» **Task brief**:
From the listing, collect all lines containing the word "field".

(Source records Opens)

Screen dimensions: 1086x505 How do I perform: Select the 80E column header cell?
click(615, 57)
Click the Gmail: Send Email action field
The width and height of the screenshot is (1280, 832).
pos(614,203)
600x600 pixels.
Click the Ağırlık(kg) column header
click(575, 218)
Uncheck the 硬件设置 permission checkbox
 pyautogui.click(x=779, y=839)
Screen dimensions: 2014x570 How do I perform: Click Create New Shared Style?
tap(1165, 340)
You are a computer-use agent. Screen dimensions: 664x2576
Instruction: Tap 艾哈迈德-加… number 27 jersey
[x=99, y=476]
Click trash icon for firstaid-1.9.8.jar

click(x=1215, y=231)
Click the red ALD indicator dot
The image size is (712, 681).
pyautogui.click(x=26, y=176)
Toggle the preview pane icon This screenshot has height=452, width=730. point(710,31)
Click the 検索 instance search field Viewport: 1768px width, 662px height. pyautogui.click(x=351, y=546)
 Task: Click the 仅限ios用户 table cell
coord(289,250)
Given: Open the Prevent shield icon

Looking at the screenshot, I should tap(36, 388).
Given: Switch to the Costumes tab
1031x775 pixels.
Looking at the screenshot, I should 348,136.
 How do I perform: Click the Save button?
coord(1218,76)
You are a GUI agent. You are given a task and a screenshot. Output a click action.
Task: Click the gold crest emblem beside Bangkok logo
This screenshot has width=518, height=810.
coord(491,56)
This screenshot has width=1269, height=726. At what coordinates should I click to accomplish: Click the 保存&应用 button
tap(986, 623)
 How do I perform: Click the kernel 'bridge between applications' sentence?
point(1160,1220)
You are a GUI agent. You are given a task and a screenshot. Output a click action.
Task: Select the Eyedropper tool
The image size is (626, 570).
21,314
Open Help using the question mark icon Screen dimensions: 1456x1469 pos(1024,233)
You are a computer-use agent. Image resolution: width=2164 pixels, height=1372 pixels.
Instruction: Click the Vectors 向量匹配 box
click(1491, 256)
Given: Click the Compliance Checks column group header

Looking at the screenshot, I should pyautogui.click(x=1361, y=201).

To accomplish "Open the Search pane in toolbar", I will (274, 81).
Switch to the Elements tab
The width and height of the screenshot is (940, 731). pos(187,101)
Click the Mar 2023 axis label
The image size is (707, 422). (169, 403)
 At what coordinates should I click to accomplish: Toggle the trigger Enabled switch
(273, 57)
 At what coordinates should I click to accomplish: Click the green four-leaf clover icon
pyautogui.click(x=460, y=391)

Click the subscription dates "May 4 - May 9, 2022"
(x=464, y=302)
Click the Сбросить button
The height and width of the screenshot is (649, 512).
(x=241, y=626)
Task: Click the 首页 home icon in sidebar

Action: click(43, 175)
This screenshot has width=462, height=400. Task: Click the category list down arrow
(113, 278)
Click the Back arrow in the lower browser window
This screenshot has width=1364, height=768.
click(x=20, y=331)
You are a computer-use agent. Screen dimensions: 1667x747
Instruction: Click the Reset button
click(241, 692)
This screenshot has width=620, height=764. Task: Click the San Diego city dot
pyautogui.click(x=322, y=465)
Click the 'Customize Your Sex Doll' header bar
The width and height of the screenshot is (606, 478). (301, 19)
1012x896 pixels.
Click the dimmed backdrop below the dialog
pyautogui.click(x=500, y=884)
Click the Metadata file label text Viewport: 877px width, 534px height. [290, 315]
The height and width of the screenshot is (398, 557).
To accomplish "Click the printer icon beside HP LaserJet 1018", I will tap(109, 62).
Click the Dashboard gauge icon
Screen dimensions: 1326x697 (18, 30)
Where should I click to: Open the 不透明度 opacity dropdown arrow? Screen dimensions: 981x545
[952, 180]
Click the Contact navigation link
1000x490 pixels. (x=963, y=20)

(Source records Closes)

» **Task result**:
Click the Gmail: Send Email action field
Click the 検索 instance search field Viewport: 1768px width, 662px height. pyautogui.click(x=351, y=546)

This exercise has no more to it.